• [Instructions for the task]: Leave the pictures out, and repeat exactly each line from the one that holds "Viewport: 959px width, 806px height." through the final line of the entries below.

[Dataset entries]

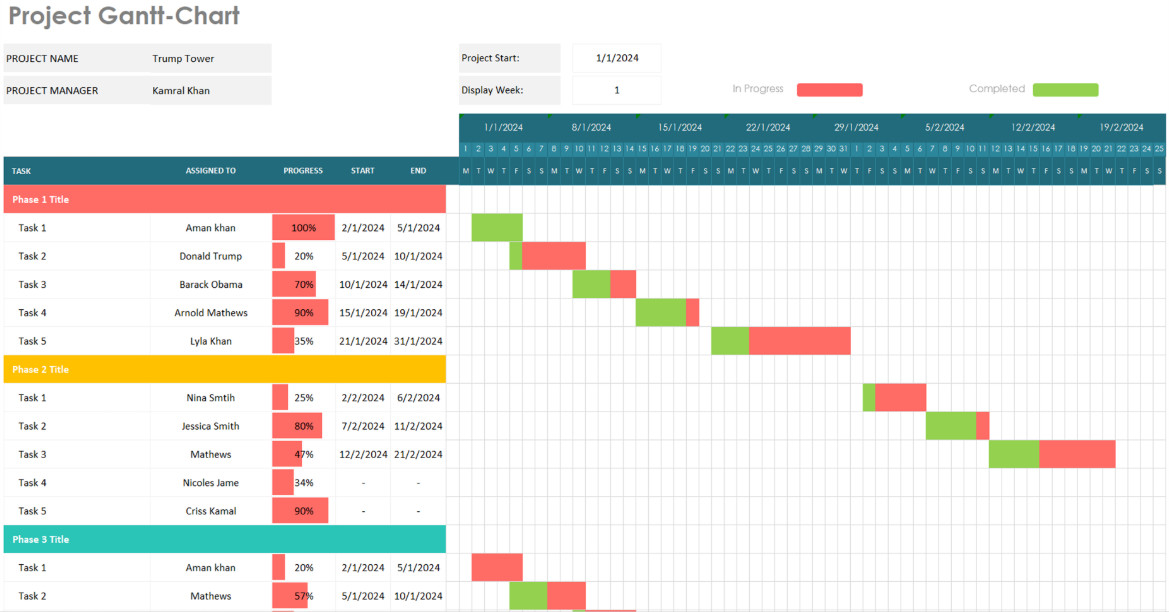1169x612 pixels.
Task: Select Barack Obama's 70% progress cell
Action: (303, 284)
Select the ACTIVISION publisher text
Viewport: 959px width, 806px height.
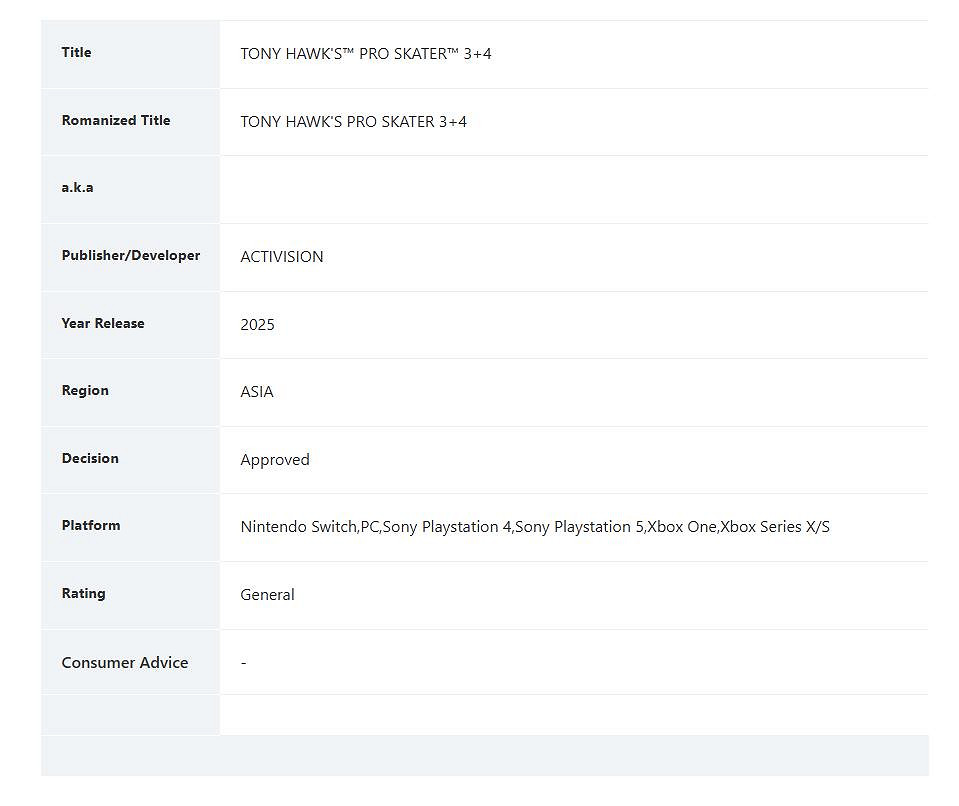click(x=282, y=257)
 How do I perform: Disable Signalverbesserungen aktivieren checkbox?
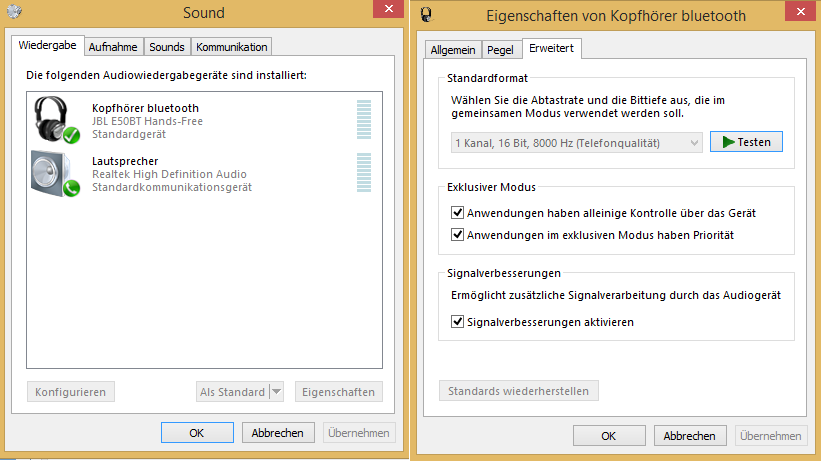pyautogui.click(x=457, y=321)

• [Answer space]:
Viewport: 959px width, 806px height.
click(x=282, y=257)
 How do I perform: Disable Signalverbesserungen aktivieren checkbox?
pyautogui.click(x=457, y=321)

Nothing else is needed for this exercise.